(Record excerpts)

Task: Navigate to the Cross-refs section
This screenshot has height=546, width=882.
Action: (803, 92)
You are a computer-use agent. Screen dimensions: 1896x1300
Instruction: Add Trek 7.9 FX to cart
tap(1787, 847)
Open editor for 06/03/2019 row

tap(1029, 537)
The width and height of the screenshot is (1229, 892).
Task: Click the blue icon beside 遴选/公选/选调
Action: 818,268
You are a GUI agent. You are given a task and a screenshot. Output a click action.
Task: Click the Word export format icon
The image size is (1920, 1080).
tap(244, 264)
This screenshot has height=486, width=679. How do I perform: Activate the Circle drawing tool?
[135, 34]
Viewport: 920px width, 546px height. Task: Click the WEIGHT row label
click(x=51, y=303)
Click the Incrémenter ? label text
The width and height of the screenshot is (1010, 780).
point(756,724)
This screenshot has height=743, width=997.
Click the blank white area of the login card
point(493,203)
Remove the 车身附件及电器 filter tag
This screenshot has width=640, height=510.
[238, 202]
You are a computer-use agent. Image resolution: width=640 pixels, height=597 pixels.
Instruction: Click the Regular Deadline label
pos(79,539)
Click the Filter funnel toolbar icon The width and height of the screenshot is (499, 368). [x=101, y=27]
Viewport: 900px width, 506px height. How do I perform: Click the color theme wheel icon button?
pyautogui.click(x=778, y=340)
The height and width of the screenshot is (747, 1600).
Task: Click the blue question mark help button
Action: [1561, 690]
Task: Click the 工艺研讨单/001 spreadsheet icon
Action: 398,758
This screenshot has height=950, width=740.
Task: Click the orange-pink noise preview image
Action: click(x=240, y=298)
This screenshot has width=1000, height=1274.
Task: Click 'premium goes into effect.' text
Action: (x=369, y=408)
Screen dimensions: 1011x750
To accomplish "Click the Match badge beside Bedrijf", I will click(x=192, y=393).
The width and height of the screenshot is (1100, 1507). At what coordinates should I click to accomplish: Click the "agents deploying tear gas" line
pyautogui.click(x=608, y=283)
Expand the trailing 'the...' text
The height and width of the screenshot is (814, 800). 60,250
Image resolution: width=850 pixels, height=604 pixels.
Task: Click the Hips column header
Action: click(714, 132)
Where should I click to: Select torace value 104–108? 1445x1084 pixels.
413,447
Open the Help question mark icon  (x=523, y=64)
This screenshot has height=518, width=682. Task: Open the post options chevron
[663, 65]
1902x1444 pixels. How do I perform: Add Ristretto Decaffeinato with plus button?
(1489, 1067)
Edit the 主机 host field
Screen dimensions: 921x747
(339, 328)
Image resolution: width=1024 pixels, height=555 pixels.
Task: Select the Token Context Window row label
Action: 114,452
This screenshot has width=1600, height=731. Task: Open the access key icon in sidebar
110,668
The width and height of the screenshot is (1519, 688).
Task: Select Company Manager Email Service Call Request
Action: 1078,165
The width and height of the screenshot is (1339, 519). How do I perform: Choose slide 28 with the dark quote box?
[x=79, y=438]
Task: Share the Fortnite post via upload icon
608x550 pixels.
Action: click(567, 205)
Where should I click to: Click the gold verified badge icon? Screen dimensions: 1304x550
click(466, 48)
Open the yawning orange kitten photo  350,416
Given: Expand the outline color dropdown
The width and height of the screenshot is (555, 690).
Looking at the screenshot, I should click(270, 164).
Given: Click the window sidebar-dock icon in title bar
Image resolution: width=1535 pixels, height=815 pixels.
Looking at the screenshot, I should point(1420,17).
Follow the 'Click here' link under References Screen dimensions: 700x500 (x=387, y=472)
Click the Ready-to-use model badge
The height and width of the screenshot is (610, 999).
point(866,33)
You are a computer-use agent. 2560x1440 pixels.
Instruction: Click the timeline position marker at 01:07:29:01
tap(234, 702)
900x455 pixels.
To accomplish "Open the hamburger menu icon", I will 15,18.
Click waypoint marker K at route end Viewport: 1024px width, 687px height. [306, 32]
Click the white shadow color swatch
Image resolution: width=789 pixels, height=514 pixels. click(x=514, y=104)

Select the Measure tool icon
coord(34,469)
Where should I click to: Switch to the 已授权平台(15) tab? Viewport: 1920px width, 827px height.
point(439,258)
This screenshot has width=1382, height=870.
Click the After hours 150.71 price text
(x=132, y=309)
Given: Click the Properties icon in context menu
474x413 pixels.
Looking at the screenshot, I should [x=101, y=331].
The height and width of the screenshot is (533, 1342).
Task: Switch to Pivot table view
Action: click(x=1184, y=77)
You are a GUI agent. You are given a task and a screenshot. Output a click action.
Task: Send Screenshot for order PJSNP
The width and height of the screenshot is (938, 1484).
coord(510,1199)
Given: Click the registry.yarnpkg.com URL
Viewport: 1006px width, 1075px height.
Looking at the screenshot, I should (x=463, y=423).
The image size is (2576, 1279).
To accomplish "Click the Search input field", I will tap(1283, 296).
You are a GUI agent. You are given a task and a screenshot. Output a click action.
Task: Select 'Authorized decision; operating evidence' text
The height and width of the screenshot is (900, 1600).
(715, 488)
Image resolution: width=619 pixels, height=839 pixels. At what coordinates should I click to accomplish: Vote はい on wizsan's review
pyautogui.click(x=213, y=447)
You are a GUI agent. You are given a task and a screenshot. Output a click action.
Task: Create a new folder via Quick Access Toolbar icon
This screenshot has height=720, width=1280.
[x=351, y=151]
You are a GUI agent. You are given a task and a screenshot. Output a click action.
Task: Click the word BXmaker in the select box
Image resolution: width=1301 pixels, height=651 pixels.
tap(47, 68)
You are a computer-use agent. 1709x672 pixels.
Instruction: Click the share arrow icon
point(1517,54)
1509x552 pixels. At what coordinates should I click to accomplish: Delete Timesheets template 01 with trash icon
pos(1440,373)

(End Record excerpts)

◆ **Exercise directions**: Restating every entry above word for word is the whole task.

◆ **Solution for this task**:
Task: Navigate to the Cross-refs section
This screenshot has height=546, width=882.
Action: (803, 92)
You are a computer-use agent. Screen dimensions: 1896x1300
Instruction: Add Trek 7.9 FX to cart
tap(1787, 847)
Open editor for 06/03/2019 row

tap(1029, 537)
The width and height of the screenshot is (1229, 892).
Task: Click the blue icon beside 遴选/公选/选调
Action: 818,268
You are a GUI agent. You are given a task and a screenshot. Output a click action.
Task: Click the Word export format icon
The image size is (1920, 1080).
tap(244, 264)
This screenshot has height=486, width=679. How do I perform: Activate the Circle drawing tool?
[135, 34]
Viewport: 920px width, 546px height. Task: Click the WEIGHT row label
click(x=51, y=303)
Click the Incrémenter ? label text
The width and height of the screenshot is (1010, 780).
point(756,724)
This screenshot has height=743, width=997.
Click the blank white area of the login card
point(493,203)
Remove the 车身附件及电器 filter tag
This screenshot has width=640, height=510.
[238, 202]
You are a computer-use agent. Image resolution: width=640 pixels, height=597 pixels.
Instruction: Click the Regular Deadline label
pos(79,539)
Click the Filter funnel toolbar icon The width and height of the screenshot is (499, 368). [x=101, y=27]
Viewport: 900px width, 506px height. How do I perform: Click the color theme wheel icon button?
pyautogui.click(x=778, y=340)
The height and width of the screenshot is (747, 1600).
Task: Click the blue question mark help button
Action: [1561, 690]
Task: Click the 工艺研讨单/001 spreadsheet icon
Action: 398,758
This screenshot has height=950, width=740.
Task: Click the orange-pink noise preview image
Action: click(x=240, y=298)
This screenshot has width=1000, height=1274.
Task: Click 'premium goes into effect.' text
Action: (x=369, y=408)
Screen dimensions: 1011x750
To accomplish "Click the Match badge beside Bedrijf", I will click(x=192, y=393).
The width and height of the screenshot is (1100, 1507). At what coordinates should I click to accomplish: Click the "agents deploying tear gas" line
pyautogui.click(x=608, y=283)
Expand the trailing 'the...' text
The height and width of the screenshot is (814, 800). 60,250
Image resolution: width=850 pixels, height=604 pixels.
Task: Click the Hips column header
Action: click(714, 132)
Where should I click to: Select torace value 104–108? 1445x1084 pixels.
413,447
Open the Help question mark icon  (x=523, y=64)
This screenshot has height=518, width=682. Task: Open the post options chevron
[663, 65]
1902x1444 pixels. How do I perform: Add Ristretto Decaffeinato with plus button?
(1489, 1067)
Edit the 主机 host field
Screen dimensions: 921x747
(339, 328)
Image resolution: width=1024 pixels, height=555 pixels.
Task: Select the Token Context Window row label
Action: 114,452
This screenshot has width=1600, height=731. Task: Open the access key icon in sidebar
110,668
The width and height of the screenshot is (1519, 688).
Task: Select Company Manager Email Service Call Request
Action: 1078,165
The width and height of the screenshot is (1339, 519). How do I perform: Choose slide 28 with the dark quote box?
[x=79, y=438]
Task: Share the Fortnite post via upload icon
608x550 pixels.
Action: click(567, 205)
Where should I click to: Click the gold verified badge icon? Screen dimensions: 1304x550
click(466, 48)
Open the yawning orange kitten photo  350,416
Given: Expand the outline color dropdown
The width and height of the screenshot is (555, 690).
Looking at the screenshot, I should click(270, 164).
Given: Click the window sidebar-dock icon in title bar
Image resolution: width=1535 pixels, height=815 pixels.
Looking at the screenshot, I should point(1420,17).
Follow the 'Click here' link under References Screen dimensions: 700x500 (x=387, y=472)
Click the Ready-to-use model badge
The height and width of the screenshot is (610, 999).
point(866,33)
You are a computer-use agent. 2560x1440 pixels.
Instruction: Click the timeline position marker at 01:07:29:01
tap(234, 702)
900x455 pixels.
To accomplish "Open the hamburger menu icon", I will 15,18.
Click waypoint marker K at route end Viewport: 1024px width, 687px height. [306, 32]
Click the white shadow color swatch
Image resolution: width=789 pixels, height=514 pixels. click(x=514, y=104)

Select the Measure tool icon
coord(34,469)
Where should I click to: Switch to the 已授权平台(15) tab? Viewport: 1920px width, 827px height.
point(439,258)
This screenshot has width=1382, height=870.
Click the After hours 150.71 price text
(x=132, y=309)
Given: Click the Properties icon in context menu
474x413 pixels.
Looking at the screenshot, I should [x=101, y=331].
The height and width of the screenshot is (533, 1342).
Task: Switch to Pivot table view
Action: click(x=1184, y=77)
You are a GUI agent. You are given a task and a screenshot. Output a click action.
Task: Send Screenshot for order PJSNP
The width and height of the screenshot is (938, 1484).
coord(510,1199)
Given: Click the registry.yarnpkg.com URL
Viewport: 1006px width, 1075px height.
Looking at the screenshot, I should (x=463, y=423).
The image size is (2576, 1279).
To accomplish "Click the Search input field", I will tap(1283, 296).
You are a GUI agent. You are given a task and a screenshot. Output a click action.
Task: Select 'Authorized decision; operating evidence' text
The height and width of the screenshot is (900, 1600).
(715, 488)
Image resolution: width=619 pixels, height=839 pixels. At what coordinates should I click to accomplish: Vote はい on wizsan's review
pyautogui.click(x=213, y=447)
You are a GUI agent. You are given a task and a screenshot. Output a click action.
Task: Create a new folder via Quick Access Toolbar icon
This screenshot has height=720, width=1280.
[x=351, y=151]
You are a GUI agent. You are given a task and a screenshot. Output a click action.
Task: Click the word BXmaker in the select box
Image resolution: width=1301 pixels, height=651 pixels.
tap(47, 68)
You are a computer-use agent. 1709x672 pixels.
Instruction: Click the share arrow icon
point(1517,54)
1509x552 pixels. At what coordinates should I click to accomplish: Delete Timesheets template 01 with trash icon
pos(1440,373)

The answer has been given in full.